Category Archives: Bring Me Hope News

BMH Staff Leaves for China

By the end of this week, almost all of the Bring Me Hope staff will be in Beijing, preparing for the arrival of orphans and volunteers. David informs me that, during the busiest camp week, there will be around 250 people in the complex, including 120 kids, 45 volunteers, 45 translators and 40 staff members. Between now and week 1, which begins July 16, the staff will be preparing the grounds to accommodate that many people.

“We are going to be building a water park, arranging the final details with transportation, testing out the bungee jump and the Great Wall, and getting the pillows fluffed for everyone’s rooms,” David said on Friday, the day before he left for China. “We’ll have a mint under your pillow for you—a Chinese mint that tastes like beans.”

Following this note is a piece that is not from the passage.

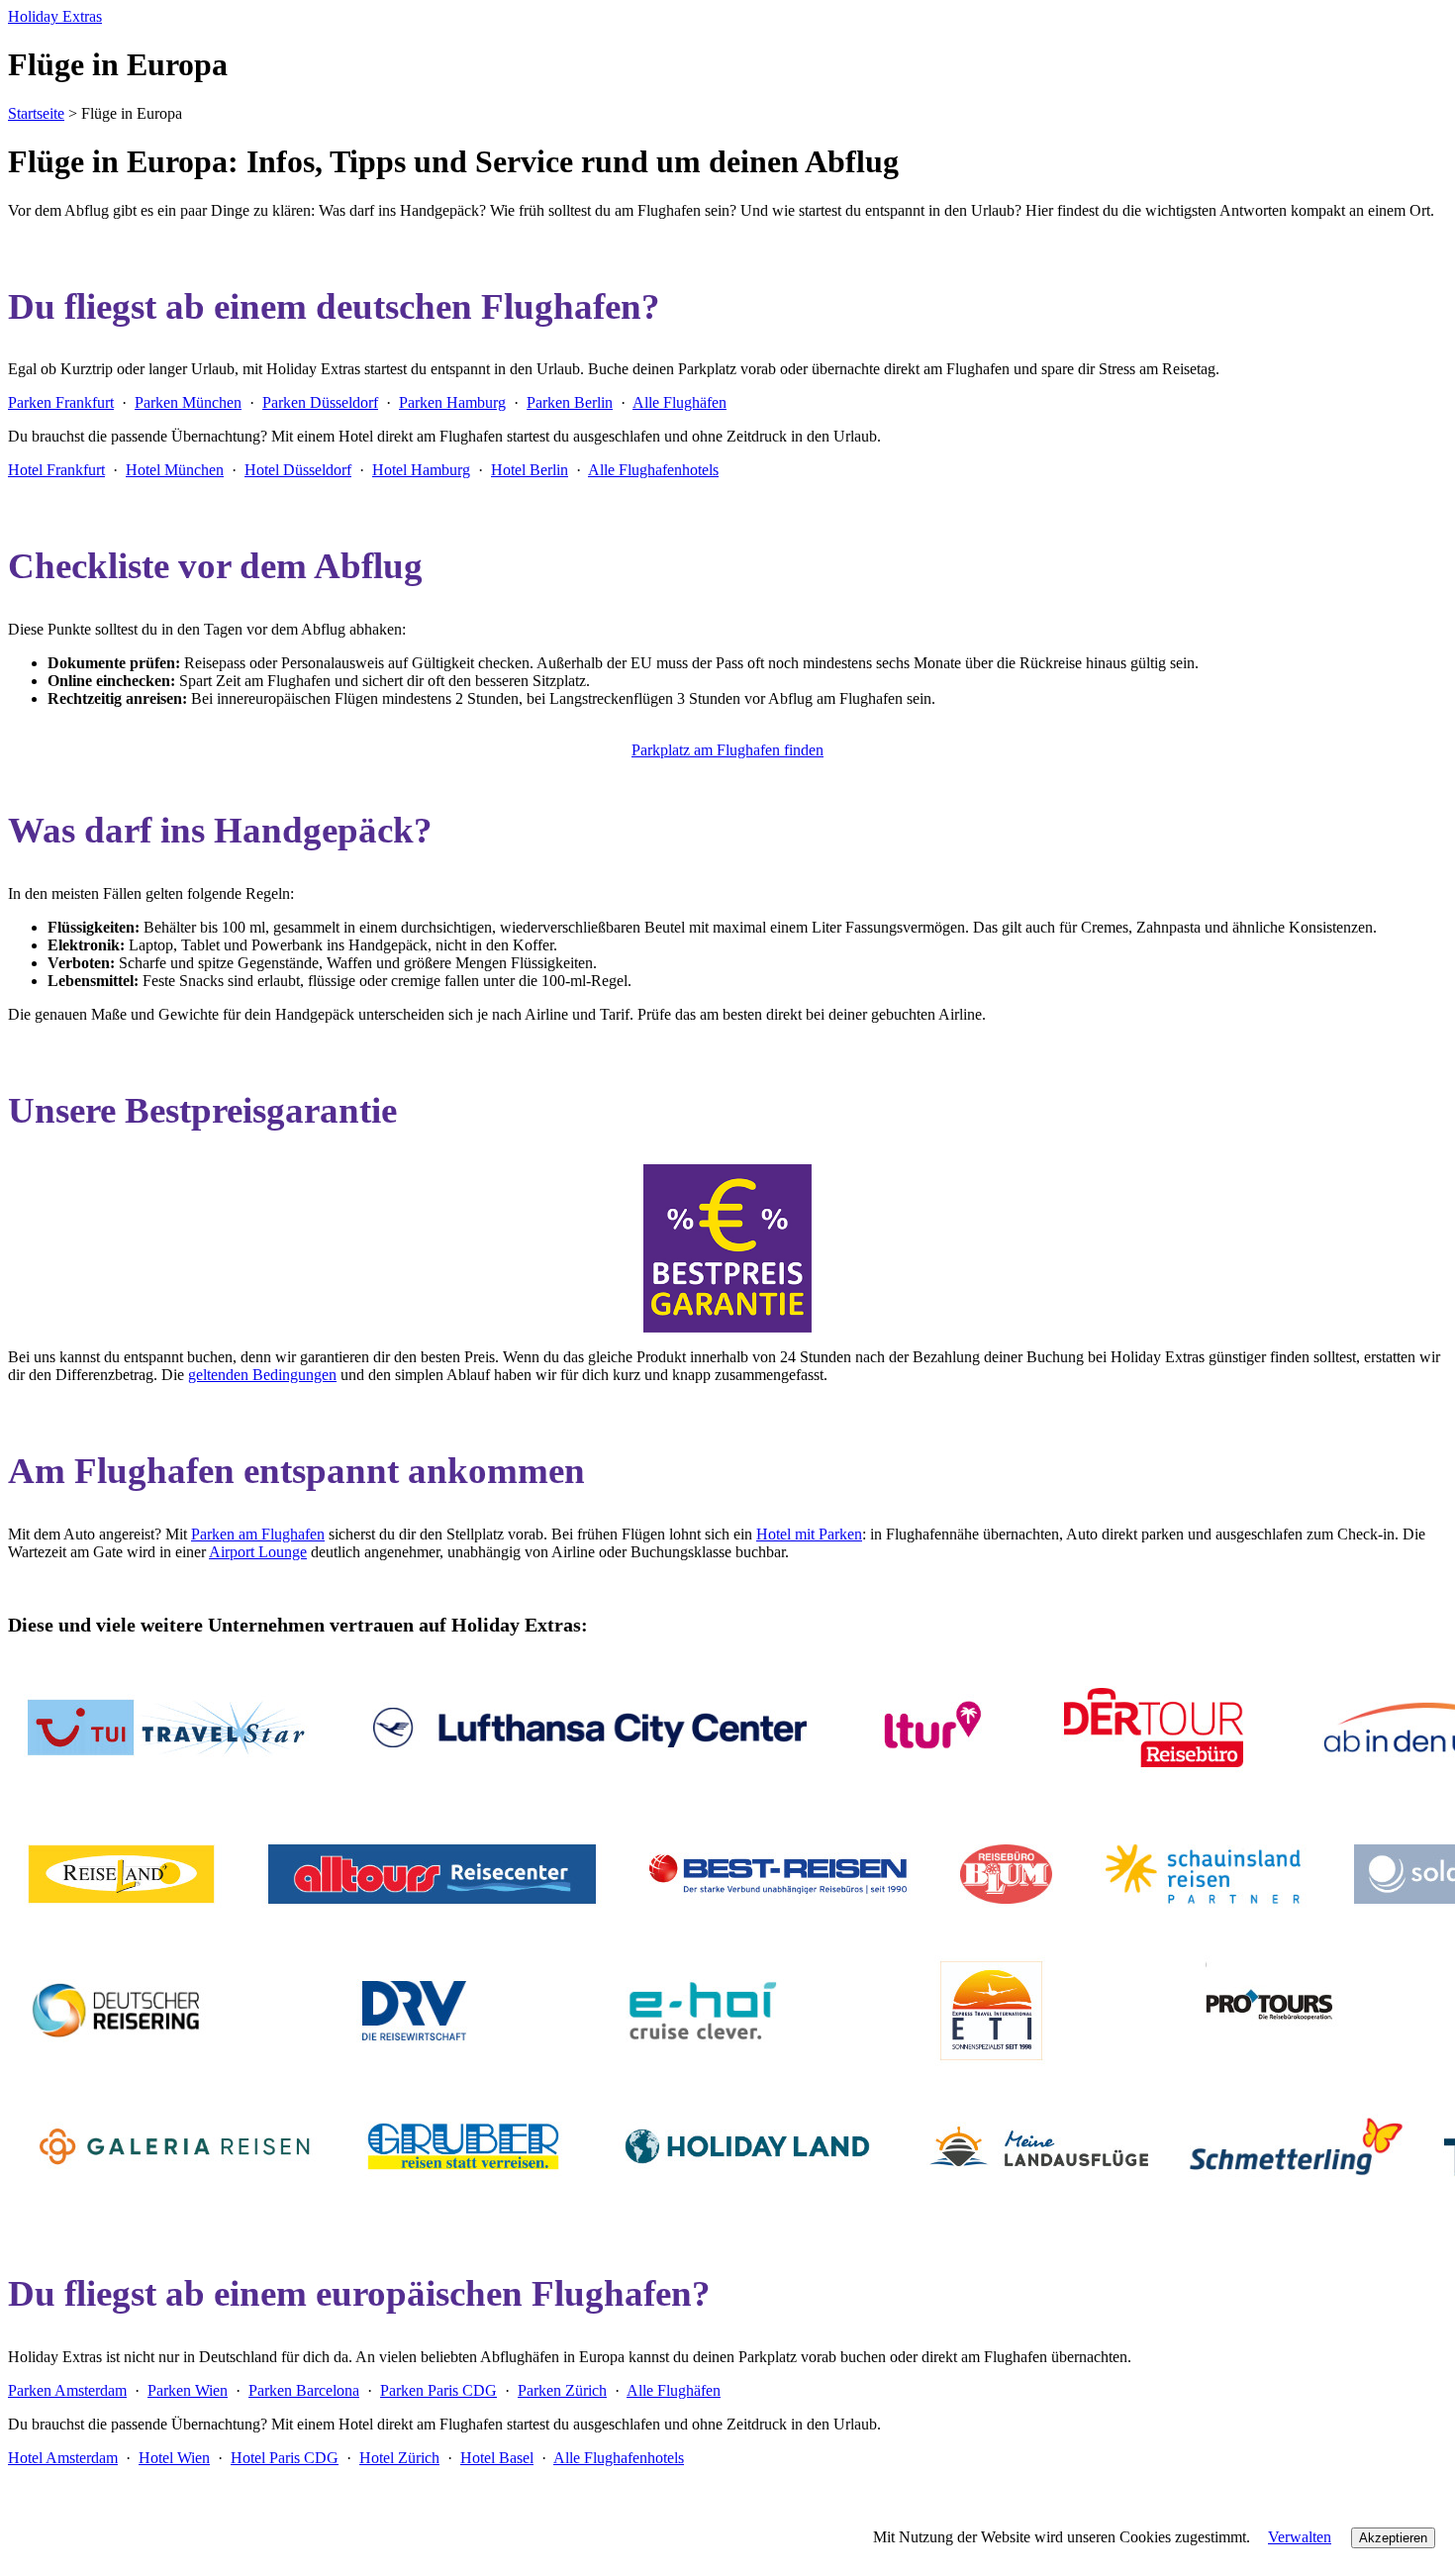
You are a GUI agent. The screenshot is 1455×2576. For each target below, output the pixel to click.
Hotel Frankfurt (56, 469)
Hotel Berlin (529, 469)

Now that’s something to look forward to.

He said the staff will also be building a stage where our skits will be performed. There are quite a few more people working with Bring Me Hope this year than last, and David said he hopes to maintain the small-group camaraderie that began last year.

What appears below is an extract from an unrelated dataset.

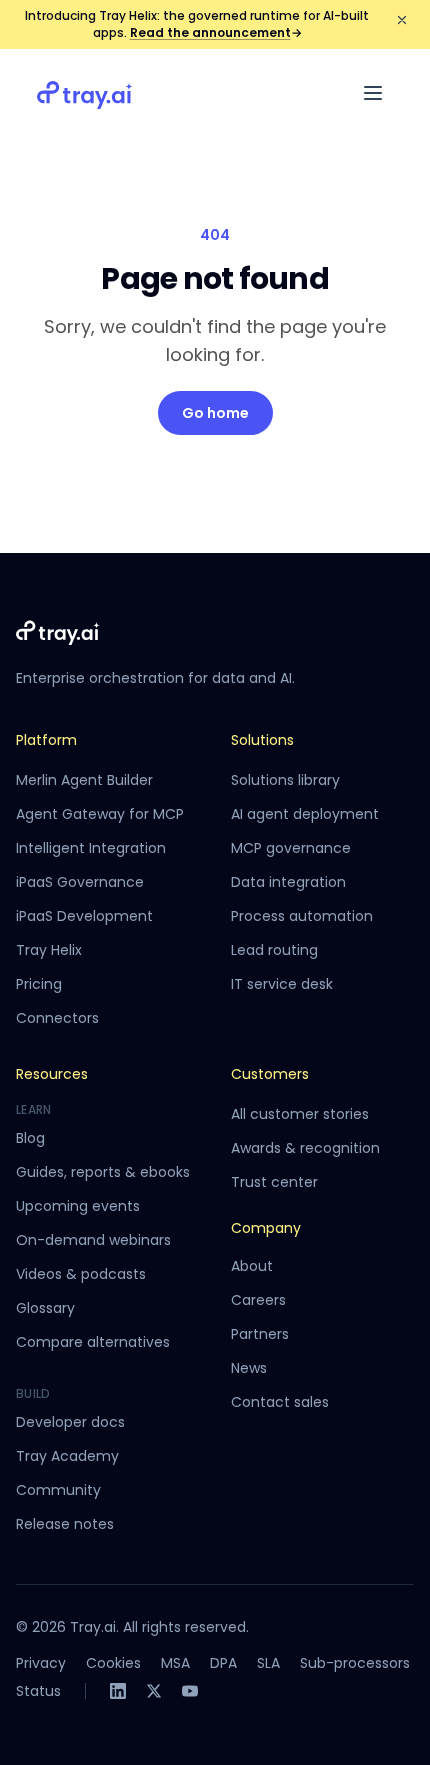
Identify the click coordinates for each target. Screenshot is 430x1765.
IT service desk (282, 984)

“That’s one of my favorite things,” he said. “Last year was amazing because it was a small-group environment and everyone got to know each other really well. The goal is to keep that going this year.”

He said this year’s trip will also be shorter, and he and the rest of the staff will be back in their respective homes on August 14: “It feels like a lot more packed into a smaller amount of time, so … there will be a lot more excitement.”

As the staff (or advance tactical strike team, as I like to call them) prepares for four weeks of summer camps, they will hopefully be able to provide the Bring Me Hope blog with some photos and first-hand accounts of where we will be living, playing and exhausting ourselves later this summer.

— Tom Pfingsten

A definition

“hope. v. A desire accompanied by confident expectation.”
It is what we have signed up to deliver this summer to a few hundred children in Beijing. Samuel Johnson, who wrote the first English dictionary 350 years ago, defined it even better when he called hope an “expectation of some good.”
We have expectations of the ultimate good. We are privileged to live where we live and have families, but without the spiritual adoption we have already experienced, we would have little more true hope than the orphans we will visit this summer.
I have struggled to understand exactly what we will be trying to do for these kids. I think I won’t really know until I get home afterward, but still, I would like to take with me some accurate expectations. Here is what I came up with.
How hopeless to be an orphan with no Faith and no family, the two strongest potential sources of joy in anyone’s life. Then you are put on a bus and taken to a camp where a bunch of Americans with no clue about you and little experience of Chinese culture are waiting to play with you and show you a good time. That could be fun.
But it could also be more.
It would be too Western to assume that these kids have no hope because of their circumstances. Children are born with a certain reserve of hope and the other virtues. But those reserves must be running dry, and so our job will be to replenish their hope, to leave them with expectations of some good. I would like my buddy to remember me years from now, when the big picture is coming into focus, and wonder, “What would make that white guy travel all the way from America to spend a week with me?” Because there is only one answer that makes sense, and when he stumbles upon it, he will begin to understand what in the world is really worth hoping for.